Terzo capitolo della saga dei Fuzz, progetto creato da Ty Segall e Charles Moothart nel 2011 a cui si è poi aggiunto Roland Cosio al basso oggi sostituito da Chad Ubovich. Breve riassunto delle puntate precedenti: un esordio omonimo ispirato e riuscito nel suo genere, un secondo album tagliente, massiccio e roccioso. “III” arriva dopo cinque anni di relativo silenzio. Regista dell’operazione il sempiterno Steve Albini, una garanzia per band che vogliono essere registrate senza troppi fronzoli.
Sono dei Fuzz cupi e melodici quelli di “III”, fieri fin dalle prime note di “Returning”. “I’m gonna do my thing” dichiarano convinti in “Nothing People” con la linea armonica ossessivamente tenuta da Ubovich e i riff indiavolati della chitarra di Moothart particolarmente in evidenza. Trascinante “Spit” mentre “Time Collapse”, una lunga jam tenace e distorta, tanto deve a Black Sabbath e MC5. La cavalcata continua, diventa sfrenata in “Mirror” con un pizzico di growl e la freak flag che sventola convinta.

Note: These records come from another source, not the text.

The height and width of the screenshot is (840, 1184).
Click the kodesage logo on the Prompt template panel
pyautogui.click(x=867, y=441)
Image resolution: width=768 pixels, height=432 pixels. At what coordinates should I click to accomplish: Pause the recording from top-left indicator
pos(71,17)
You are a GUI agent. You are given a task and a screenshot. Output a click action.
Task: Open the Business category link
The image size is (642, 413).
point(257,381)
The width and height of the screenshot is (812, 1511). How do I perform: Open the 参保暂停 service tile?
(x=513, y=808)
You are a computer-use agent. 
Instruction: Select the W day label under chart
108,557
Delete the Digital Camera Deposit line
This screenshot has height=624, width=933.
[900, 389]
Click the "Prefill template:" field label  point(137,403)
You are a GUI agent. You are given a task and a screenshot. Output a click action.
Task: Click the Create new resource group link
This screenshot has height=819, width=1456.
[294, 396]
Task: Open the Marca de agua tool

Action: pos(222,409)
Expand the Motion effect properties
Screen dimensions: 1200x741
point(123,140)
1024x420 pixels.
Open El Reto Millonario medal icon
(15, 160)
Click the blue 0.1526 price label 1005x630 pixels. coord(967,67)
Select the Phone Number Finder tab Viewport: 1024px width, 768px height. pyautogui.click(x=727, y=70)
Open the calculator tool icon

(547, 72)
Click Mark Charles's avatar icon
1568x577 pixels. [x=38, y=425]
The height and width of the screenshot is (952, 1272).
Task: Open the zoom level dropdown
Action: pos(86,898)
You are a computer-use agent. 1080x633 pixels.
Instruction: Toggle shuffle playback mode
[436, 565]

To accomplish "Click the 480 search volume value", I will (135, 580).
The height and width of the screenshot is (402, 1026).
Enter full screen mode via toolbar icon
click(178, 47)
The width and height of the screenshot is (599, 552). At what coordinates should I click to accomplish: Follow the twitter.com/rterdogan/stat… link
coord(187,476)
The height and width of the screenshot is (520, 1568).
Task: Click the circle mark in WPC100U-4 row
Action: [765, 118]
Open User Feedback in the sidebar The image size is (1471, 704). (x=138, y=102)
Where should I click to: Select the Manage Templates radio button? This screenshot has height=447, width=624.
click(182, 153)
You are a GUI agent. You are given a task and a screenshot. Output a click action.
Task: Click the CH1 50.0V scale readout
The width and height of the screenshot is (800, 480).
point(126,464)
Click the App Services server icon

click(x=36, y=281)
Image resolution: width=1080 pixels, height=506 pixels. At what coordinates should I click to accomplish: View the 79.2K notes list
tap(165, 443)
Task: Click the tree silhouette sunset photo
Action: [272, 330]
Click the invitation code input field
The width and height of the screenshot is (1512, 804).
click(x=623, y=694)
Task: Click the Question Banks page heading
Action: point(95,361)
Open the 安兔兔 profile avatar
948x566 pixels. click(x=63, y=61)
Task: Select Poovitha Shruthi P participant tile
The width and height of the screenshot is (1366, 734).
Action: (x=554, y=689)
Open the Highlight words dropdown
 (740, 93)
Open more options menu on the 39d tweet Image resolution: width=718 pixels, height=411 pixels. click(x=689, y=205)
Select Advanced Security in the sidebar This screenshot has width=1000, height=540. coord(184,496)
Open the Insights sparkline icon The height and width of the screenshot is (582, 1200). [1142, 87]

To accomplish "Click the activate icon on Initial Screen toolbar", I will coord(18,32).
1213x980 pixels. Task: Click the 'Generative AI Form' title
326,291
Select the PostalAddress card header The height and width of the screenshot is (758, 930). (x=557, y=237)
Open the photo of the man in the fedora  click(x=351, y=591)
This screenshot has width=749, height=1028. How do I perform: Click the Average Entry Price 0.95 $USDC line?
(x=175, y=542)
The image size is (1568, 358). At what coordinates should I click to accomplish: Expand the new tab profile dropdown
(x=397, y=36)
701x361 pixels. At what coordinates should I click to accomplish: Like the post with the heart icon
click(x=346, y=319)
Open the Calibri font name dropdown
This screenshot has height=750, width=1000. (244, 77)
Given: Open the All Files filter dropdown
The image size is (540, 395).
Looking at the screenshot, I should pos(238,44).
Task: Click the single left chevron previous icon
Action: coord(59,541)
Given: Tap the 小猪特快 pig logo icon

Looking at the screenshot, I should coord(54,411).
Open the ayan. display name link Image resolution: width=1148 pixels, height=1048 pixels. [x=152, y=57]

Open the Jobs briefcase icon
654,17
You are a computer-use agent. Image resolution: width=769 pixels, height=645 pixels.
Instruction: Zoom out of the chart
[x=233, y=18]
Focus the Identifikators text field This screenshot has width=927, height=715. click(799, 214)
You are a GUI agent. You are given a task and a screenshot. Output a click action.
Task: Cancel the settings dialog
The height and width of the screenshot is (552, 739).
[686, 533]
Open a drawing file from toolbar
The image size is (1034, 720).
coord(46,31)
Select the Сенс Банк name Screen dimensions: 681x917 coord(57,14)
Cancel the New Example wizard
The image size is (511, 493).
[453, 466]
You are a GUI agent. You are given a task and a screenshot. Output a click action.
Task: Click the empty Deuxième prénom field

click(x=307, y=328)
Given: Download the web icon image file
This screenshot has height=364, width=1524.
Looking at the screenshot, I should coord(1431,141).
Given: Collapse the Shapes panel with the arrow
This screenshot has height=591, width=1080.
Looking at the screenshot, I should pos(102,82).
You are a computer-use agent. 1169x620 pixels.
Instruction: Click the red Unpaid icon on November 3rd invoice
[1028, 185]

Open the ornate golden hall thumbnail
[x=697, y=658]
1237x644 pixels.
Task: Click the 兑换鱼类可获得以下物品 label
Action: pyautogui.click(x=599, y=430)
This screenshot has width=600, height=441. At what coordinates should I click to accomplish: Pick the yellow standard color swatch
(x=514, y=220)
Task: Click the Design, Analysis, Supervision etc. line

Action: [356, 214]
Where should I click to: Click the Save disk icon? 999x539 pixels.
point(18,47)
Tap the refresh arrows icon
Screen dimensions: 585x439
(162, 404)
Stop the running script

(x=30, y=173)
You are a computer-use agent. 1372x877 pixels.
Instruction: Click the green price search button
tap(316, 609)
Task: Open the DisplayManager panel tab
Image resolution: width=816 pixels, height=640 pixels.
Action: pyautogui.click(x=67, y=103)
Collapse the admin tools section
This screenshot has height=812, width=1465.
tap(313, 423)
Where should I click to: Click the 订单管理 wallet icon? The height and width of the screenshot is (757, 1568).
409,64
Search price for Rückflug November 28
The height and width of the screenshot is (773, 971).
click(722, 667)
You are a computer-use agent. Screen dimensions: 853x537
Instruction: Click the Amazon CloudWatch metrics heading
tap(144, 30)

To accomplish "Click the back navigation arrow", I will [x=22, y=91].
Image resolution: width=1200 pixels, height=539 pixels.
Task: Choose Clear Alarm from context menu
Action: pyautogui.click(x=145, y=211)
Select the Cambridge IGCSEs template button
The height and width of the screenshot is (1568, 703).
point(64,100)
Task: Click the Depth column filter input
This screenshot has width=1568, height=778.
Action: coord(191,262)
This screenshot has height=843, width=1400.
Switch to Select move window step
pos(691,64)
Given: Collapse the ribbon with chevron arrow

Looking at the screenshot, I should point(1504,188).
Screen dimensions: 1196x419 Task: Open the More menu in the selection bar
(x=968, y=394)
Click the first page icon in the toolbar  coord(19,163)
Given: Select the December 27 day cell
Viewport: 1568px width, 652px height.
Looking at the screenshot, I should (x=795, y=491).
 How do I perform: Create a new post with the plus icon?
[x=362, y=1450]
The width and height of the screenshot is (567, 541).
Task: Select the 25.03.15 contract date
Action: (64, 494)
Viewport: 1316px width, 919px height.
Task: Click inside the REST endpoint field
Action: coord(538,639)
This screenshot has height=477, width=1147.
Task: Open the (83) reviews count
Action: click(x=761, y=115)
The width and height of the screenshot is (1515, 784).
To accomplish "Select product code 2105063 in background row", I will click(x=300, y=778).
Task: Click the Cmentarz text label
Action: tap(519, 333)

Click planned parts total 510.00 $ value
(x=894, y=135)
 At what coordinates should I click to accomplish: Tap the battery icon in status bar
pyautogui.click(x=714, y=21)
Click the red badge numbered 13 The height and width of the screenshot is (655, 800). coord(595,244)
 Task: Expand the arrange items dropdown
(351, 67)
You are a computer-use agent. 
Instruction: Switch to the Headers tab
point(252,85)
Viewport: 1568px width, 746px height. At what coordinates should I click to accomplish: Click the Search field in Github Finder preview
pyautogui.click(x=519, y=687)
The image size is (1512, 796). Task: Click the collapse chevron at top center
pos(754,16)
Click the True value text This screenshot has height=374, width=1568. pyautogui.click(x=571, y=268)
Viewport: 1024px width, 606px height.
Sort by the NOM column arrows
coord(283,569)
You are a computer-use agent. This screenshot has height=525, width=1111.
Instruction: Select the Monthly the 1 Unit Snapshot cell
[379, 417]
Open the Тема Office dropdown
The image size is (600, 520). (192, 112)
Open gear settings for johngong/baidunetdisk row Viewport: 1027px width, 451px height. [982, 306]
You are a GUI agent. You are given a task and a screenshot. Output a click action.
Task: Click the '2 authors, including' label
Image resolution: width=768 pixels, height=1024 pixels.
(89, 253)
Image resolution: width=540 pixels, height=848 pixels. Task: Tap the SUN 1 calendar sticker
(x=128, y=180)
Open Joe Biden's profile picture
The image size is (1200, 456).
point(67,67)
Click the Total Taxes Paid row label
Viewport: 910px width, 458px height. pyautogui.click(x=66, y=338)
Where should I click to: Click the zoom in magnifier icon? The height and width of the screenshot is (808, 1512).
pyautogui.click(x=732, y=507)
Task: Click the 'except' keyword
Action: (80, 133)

“Close Your Eyes” si dipana lenta e robusta tra falsetti e pennate, aprendo la strada allo spirito blues elettrico di una acidissima “Blind to Vines” prima che il cerchio si chiuda con i quasi otto minuti di “End Returning”, altra jam ruvida e furiosa (da non perdere la sezione centrale dal piglio hardcore) in cui Segall si scatena alla batteria mettendo su piatto e rullante la stessa energia dei minuti iniziali.
Non tolgono mai il piede dall’acceleratore i Fuzz in trentasei minuti di onesto rock rumoroso, a forti tinte garage. Trovano in Albini un’anima affine in grado di tradurre e fermare su disco l’impeto di una band che scalpita per tornare su un palco e suonare dal vivo.